Showing posts with label the night of the amazons. Show all posts
Showing posts with label the night of the amazons. Show all posts

1 Jun 2026

Fanged Noumena: On Nick Land and the New Amazons

Nick Land and Die Nacht der Amazonen [a]

'We are the Amazons. We are the killers of beasts and men. 
Wild ourselves, we inhabit the wild places. Freedom courses in our blood, 
and death whispers at the tip of our arrows. 
We fear nothing, fear runs from us. Try to stop us, and you will feel our rage.' [b]
                                                          
 
I. 
 
For a thinker who once dismissed politics as "the last great sentimental indulgence of mankind" [c], Land spends an awful amount of time addressing political issues and discussing modern philosophy in relation to capitalism. 
 
And although he was never a traditional leftist even in his early writings, it's amusing to note just how deeply rooted in Marxist analysis, postcolonial theory, radical feminism, and femdom fantasy his thinking was in the late-1980s.   
 
 
II. 
 
In his essay 'Kant, Capital, and the Prohibition of Incest' (1988), Land is at pains to argue that the Sage of Königsberg's philosophy cunningly disguised the violent, exclusionary realities of free-market capitalism, such as racism, by hiding them behind abstract, universal moral ideals:  
 
"Kant was able to remain bourgeois without overtly promoting racism only because he also remained an idealist, or in other words a Christian [...] and identified universality with ideality rather than with power." [d] 
 
Western modernity may portray itself as enlightened and speak of freedom and equality, but it's structurally dependent on class and racial hierarchies in order to exploit labour and foreign resources.
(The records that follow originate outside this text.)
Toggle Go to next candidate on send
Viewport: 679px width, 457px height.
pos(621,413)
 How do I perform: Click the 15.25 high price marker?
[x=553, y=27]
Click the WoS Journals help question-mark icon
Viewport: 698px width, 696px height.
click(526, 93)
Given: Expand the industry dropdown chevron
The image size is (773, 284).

Liberals want to reap the benefits of the bourgeois order, but they want to do so without feeling morally compromised by its more brutal aspects and Kant provides them with a way to wriggle off the hook and evade their guilt.      
 
That makes Kant not just a crypto-theologian, but also an apologist for capitalism; someone who enables the liberal elite to preach universal human rights whilst, at the same time, build a global economic system that is radically inhuman and which will eventually do away with mankind altogether.   
 
 
III. 
 
Not that Land objects to the death of man, of course. 
 
In fact, he wishes to accelerate the forces that capitalism itself unleashes by dissolving all borders and boundaries, all structures and identities (particularly national structures and identities). Ultimately, Nick's objection to the bourgeois order is that it never goes far or fast enough toward its own external limit. 
 
Similarly, his objection to old school socialism is that it isn't revolutionary enough; being as it is all too male, pale, and stale it doesn't offer the unrestrained programme born of the "theoretical and libidinal dissolution of national totality" (77) that he longs for. 
 
And so, somewhat surprisingly perhaps, at the end of 'Kant, Capital, and the Prohibition of Incest', Land turns to militant feminists, such as Monique Wittig, for support ...   
 
 
IV.
 
Wittig - a French philosopher and lesbian theorist - is also known for her fictional writings, including the hugely influential novel Les Guérillères (1969) [e].  
 
This term, a neologism, is sometimes translated into English as 'warrior women', but Land has a penchant for the idea of new Amazons, who, in his view, are alone capable of destroying the patriarchal and nationalistic structures that act as brakes on global capitalism, finally unleashing the market's unrestricted flow of desire.
 
Land writes:
 
"The only resolutely revolutionary politics is feminist in orientation [...] It is because women are the historical realisation of the potentially euphoric synthetic or communicative function which patriarchy both exploits and inhibits that they are invested with a revolutionary destiny, and it is only through their struggle that politics will be able to escape from all fatherlands." (78)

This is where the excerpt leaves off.